◆ What you are asked to do ◆
In the listing that follows, copy out each line that includes the word "will".
◆ ◆ ◆ ◆ ◆ ◆ ◆
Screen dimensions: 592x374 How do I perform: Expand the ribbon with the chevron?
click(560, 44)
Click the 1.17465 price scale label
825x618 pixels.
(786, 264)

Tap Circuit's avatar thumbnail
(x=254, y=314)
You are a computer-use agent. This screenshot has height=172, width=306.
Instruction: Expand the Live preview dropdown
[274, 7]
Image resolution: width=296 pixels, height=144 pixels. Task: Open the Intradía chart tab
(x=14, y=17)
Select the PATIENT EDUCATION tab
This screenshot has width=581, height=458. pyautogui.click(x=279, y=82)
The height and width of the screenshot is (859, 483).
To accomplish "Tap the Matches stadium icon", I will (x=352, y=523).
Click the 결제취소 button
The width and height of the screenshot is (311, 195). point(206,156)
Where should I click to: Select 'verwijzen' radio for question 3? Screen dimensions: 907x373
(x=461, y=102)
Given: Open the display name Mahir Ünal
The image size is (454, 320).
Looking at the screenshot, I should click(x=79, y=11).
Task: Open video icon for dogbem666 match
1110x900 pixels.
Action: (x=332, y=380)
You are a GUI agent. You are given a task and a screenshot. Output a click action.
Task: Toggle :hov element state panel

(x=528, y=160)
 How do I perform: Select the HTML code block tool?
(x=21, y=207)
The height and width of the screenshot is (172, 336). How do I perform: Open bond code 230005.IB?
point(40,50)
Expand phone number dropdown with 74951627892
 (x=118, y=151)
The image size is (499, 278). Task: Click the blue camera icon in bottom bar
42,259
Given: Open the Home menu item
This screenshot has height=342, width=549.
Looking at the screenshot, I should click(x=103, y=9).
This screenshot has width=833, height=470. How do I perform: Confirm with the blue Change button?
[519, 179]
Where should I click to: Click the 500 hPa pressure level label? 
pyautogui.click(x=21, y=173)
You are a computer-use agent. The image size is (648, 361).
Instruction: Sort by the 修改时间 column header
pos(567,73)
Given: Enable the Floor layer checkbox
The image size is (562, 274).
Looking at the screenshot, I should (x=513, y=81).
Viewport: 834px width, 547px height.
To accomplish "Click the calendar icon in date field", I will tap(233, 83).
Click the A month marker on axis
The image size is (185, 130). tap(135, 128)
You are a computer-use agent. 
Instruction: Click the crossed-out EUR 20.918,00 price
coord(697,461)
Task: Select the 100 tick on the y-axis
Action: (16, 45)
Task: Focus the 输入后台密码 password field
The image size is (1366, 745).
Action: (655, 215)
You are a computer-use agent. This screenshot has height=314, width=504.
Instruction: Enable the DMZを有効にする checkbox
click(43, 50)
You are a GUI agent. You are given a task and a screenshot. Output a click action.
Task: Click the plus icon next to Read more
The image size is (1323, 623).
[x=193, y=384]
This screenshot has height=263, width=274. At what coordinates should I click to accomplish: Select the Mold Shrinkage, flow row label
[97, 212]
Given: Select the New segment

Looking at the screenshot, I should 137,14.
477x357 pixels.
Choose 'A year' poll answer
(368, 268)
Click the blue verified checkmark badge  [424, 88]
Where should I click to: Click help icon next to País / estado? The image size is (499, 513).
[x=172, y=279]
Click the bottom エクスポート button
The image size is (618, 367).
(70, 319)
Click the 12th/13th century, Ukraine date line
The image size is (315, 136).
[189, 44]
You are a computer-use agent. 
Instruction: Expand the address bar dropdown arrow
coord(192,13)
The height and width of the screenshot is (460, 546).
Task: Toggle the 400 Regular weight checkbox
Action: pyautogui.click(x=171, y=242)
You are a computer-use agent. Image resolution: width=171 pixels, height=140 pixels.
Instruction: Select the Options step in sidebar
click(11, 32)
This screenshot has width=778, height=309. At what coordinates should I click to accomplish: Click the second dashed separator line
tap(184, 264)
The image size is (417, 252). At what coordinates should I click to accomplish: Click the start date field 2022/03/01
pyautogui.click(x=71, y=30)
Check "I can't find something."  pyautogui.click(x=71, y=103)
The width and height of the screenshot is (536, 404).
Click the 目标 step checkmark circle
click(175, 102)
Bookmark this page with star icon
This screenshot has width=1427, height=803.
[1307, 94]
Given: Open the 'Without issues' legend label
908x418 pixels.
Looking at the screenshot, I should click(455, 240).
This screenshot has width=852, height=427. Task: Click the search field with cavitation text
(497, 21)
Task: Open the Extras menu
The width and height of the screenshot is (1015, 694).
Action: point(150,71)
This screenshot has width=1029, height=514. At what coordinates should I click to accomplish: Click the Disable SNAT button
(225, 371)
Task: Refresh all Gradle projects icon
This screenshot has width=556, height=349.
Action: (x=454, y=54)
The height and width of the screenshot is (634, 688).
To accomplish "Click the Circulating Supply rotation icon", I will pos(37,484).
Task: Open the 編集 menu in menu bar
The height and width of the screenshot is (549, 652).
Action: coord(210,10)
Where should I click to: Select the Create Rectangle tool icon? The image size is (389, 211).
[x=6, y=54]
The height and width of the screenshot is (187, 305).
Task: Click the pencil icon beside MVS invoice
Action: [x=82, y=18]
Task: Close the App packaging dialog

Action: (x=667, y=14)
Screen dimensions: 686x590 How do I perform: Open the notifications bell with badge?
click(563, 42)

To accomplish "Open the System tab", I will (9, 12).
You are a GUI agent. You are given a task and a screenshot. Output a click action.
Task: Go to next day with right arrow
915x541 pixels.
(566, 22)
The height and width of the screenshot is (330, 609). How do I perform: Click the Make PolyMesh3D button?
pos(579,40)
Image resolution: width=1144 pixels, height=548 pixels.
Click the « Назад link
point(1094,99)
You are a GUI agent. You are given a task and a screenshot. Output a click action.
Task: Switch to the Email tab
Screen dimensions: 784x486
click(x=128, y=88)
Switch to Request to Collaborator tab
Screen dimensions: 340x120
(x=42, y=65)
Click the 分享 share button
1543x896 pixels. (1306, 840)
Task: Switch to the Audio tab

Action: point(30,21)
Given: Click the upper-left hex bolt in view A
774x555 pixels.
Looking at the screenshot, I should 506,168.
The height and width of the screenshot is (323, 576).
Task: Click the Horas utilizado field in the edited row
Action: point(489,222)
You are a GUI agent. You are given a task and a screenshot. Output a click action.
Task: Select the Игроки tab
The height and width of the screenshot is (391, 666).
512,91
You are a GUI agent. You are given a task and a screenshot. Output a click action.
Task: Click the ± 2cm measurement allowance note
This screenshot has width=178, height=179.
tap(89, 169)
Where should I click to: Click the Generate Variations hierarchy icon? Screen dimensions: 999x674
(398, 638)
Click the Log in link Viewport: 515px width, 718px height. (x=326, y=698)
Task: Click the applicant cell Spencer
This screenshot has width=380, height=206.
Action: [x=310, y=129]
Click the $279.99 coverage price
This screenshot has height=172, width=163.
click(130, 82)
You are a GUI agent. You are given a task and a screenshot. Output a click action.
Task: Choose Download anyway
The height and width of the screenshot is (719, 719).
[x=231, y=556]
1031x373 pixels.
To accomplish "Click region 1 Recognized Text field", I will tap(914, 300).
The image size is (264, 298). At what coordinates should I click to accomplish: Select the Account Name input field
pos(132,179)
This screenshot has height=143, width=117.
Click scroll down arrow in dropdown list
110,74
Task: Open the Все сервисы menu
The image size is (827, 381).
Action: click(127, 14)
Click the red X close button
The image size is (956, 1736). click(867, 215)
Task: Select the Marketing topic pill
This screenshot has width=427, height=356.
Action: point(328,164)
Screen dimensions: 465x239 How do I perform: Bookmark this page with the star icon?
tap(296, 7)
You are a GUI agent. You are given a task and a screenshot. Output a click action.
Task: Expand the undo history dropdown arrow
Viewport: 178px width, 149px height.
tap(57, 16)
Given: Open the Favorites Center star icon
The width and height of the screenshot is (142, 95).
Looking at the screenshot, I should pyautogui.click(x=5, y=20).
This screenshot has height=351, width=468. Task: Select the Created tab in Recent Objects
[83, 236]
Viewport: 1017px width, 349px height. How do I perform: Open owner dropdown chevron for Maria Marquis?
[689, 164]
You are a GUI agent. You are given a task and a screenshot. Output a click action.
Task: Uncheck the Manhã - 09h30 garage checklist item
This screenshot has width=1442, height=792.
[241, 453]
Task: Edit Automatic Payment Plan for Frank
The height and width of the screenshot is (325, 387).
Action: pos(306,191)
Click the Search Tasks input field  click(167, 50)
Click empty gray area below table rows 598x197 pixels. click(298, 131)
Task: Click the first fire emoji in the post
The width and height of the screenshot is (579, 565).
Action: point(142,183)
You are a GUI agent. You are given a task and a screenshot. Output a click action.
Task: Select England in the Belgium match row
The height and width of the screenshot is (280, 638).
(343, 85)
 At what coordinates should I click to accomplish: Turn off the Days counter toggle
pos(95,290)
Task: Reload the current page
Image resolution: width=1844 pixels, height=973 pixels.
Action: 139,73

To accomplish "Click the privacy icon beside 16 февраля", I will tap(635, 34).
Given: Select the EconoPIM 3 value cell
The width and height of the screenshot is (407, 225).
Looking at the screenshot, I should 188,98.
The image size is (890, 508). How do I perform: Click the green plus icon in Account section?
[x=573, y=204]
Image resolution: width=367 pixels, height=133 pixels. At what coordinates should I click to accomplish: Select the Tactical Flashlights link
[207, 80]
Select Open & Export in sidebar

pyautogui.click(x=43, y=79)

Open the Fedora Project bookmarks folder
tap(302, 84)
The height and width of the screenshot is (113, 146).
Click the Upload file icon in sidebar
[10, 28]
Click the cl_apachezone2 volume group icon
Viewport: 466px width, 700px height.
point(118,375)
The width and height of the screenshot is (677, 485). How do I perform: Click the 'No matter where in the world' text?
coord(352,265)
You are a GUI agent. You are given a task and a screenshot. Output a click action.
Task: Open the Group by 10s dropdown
◆ ◆ ◆ ◆ ◆ ◆ ◆
◆ Answer to the exercise ◆
To accomplish "Tap the Matches stadium icon", I will (x=352, y=523).
To accomplish "Click the calendar icon in date field", I will tap(233, 83).
To accomplish "Click the Circulating Supply rotation icon", I will pos(37,484).
To accomplish "Open the System tab", I will (9, 12).
To accomplish "Click region 1 Recognized Text field", I will tap(914, 300).
To accomplish "Click the privacy icon beside 16 февраля", I will tap(635, 34).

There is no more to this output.